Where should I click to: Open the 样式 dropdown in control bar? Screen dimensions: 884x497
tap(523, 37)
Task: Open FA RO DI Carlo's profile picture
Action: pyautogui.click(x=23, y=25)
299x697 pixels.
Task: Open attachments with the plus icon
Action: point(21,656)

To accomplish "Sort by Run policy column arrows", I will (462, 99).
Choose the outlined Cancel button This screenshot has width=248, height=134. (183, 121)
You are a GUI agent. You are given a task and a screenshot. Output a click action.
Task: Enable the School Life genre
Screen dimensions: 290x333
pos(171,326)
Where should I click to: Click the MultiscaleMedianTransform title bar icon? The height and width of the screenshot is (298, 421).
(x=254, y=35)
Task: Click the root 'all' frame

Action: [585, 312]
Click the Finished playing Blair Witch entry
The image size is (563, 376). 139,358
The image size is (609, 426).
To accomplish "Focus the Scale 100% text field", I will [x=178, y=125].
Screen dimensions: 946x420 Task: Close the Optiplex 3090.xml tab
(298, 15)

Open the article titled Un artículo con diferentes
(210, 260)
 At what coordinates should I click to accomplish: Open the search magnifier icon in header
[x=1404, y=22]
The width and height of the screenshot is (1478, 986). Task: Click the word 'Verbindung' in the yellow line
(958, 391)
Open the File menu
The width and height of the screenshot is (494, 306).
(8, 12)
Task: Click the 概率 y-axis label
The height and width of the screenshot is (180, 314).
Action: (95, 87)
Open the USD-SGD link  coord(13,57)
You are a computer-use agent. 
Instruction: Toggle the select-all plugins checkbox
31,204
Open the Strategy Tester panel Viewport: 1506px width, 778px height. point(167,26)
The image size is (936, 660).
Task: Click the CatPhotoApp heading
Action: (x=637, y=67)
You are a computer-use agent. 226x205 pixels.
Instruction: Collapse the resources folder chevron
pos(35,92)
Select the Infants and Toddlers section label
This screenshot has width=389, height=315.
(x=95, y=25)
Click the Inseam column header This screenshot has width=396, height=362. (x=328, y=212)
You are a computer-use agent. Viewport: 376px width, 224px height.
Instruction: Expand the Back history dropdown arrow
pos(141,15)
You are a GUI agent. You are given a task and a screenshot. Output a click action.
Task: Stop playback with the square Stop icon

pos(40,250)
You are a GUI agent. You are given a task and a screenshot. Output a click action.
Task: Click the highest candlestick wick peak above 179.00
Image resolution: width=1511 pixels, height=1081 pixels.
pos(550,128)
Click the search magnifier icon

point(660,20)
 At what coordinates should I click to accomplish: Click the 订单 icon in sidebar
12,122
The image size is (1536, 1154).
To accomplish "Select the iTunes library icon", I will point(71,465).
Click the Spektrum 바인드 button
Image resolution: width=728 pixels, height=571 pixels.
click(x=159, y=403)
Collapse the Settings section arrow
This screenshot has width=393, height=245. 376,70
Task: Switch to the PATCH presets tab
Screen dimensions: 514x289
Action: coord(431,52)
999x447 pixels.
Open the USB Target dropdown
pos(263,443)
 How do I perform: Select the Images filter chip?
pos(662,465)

▶ [INSTRUCTION]: Reproduce the lines from the line with "Choose the outlined" up to and including the line with "pos(40,250)", substituting "Directive" for every occurrence of "Instruction" and leaving everything else unchanged.

▶ [SOLUTION TO THIS PROBLEM]:
Choose the outlined Cancel button This screenshot has width=248, height=134. (183, 121)
You are a GUI agent. You are given a task and a screenshot. Output a click action.
Task: Enable the School Life genre
Screen dimensions: 290x333
pos(171,326)
Where should I click to: Click the MultiscaleMedianTransform title bar icon? The height and width of the screenshot is (298, 421).
(x=254, y=35)
Task: Click the root 'all' frame

Action: [585, 312]
Click the Finished playing Blair Witch entry
The image size is (563, 376). 139,358
The image size is (609, 426).
To accomplish "Focus the Scale 100% text field", I will [x=178, y=125].
Screen dimensions: 946x420 Task: Close the Optiplex 3090.xml tab
(298, 15)

Open the article titled Un artículo con diferentes
(210, 260)
 At what coordinates should I click to accomplish: Open the search magnifier icon in header
[x=1404, y=22]
The width and height of the screenshot is (1478, 986). Task: Click the word 'Verbindung' in the yellow line
(958, 391)
Open the File menu
The width and height of the screenshot is (494, 306).
(8, 12)
Task: Click the 概率 y-axis label
The height and width of the screenshot is (180, 314).
Action: (95, 87)
Open the USD-SGD link  coord(13,57)
You are a computer-use agent. 
Directive: Toggle the select-all plugins checkbox
31,204
Open the Strategy Tester panel Viewport: 1506px width, 778px height. point(167,26)
The image size is (936, 660).
Task: Click the CatPhotoApp heading
Action: (x=637, y=67)
You are a computer-use agent. 226x205 pixels.
Directive: Collapse the resources folder chevron
pos(35,92)
Select the Infants and Toddlers section label
This screenshot has width=389, height=315.
(x=95, y=25)
Click the Inseam column header This screenshot has width=396, height=362. (x=328, y=212)
You are a computer-use agent. Viewport: 376px width, 224px height.
Directive: Expand the Back history dropdown arrow
pos(141,15)
You are a GUI agent. You are given a task and a screenshot. Output a click action.
Task: Stop playback with the square Stop icon

pos(40,250)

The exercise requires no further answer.